Income and road rage. Is a driver’s propensity to engage in road rage related to his or her income? Researchers at Mississippi State University attempted to answer this question by conducting a survey of a representative sample of over 1,000 U.S. adult drivers (Accident Analysis and Prevention, Vol. 34, 2002). Based on how often each driver engaged in certain road rage behaviors (e.g., making obscene gestures at, tailgating, and thinking about physically hurting another driver), a road rage score was assigned. (Higher scores indicate a greater pattern of road rage behavior.) The drivers were also grouped by annual income: under $30,000, between $30,000 and $60,000, and over $60,000. The data were subjected to an analysis of variance, with the results summarized in the table.

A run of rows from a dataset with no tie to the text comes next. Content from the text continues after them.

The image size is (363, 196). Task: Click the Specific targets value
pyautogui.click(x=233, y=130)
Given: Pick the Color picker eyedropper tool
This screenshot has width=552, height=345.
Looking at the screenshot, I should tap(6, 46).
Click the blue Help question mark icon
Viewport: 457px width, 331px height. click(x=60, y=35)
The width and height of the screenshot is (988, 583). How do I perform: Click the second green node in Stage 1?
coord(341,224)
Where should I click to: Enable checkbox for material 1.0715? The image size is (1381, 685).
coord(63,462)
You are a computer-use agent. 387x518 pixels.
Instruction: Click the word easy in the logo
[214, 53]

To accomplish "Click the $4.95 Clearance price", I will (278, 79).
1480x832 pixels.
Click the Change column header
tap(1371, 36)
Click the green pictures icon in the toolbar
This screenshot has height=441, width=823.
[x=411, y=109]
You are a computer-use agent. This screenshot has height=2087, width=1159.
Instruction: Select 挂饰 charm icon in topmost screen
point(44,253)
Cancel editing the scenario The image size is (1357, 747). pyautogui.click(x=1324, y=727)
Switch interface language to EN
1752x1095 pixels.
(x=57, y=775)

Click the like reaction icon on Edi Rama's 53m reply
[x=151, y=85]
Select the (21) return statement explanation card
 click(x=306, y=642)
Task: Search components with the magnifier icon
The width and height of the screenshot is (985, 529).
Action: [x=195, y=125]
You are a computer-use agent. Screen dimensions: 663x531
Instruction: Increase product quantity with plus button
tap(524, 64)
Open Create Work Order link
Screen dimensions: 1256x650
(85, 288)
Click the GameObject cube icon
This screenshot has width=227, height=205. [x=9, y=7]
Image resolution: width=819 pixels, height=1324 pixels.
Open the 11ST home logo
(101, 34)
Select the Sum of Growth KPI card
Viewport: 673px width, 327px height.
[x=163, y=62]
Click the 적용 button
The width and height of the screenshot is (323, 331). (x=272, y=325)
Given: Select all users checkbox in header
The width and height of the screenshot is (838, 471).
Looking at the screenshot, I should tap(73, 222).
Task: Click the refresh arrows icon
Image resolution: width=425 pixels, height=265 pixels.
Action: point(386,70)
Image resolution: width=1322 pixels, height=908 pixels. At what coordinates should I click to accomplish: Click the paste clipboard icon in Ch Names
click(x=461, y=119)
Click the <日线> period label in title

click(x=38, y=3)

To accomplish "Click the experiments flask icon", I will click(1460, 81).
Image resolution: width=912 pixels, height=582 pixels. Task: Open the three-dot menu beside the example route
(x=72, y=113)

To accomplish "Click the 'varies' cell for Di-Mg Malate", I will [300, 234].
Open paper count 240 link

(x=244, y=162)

a. Is there evidence to indicate that the mean road rage score differs for the three income groups? Test using a = .05.

b. An experimentwise error rate of .01 was used to rank the three means. Give a practical interpretation of this error rate.

c. How many pairwise comparisons are necessary to compare the three means? List them.

d. A multiple comparisons procedure revealed that the means for the income groups $30,000–$60,000 and over $60,000 were not significantly different. All other pairs of means were found to be significantly different. Summarize these results in table form.

e. Which of the comparisons of part c will yield a confidence interval that does not contain 0?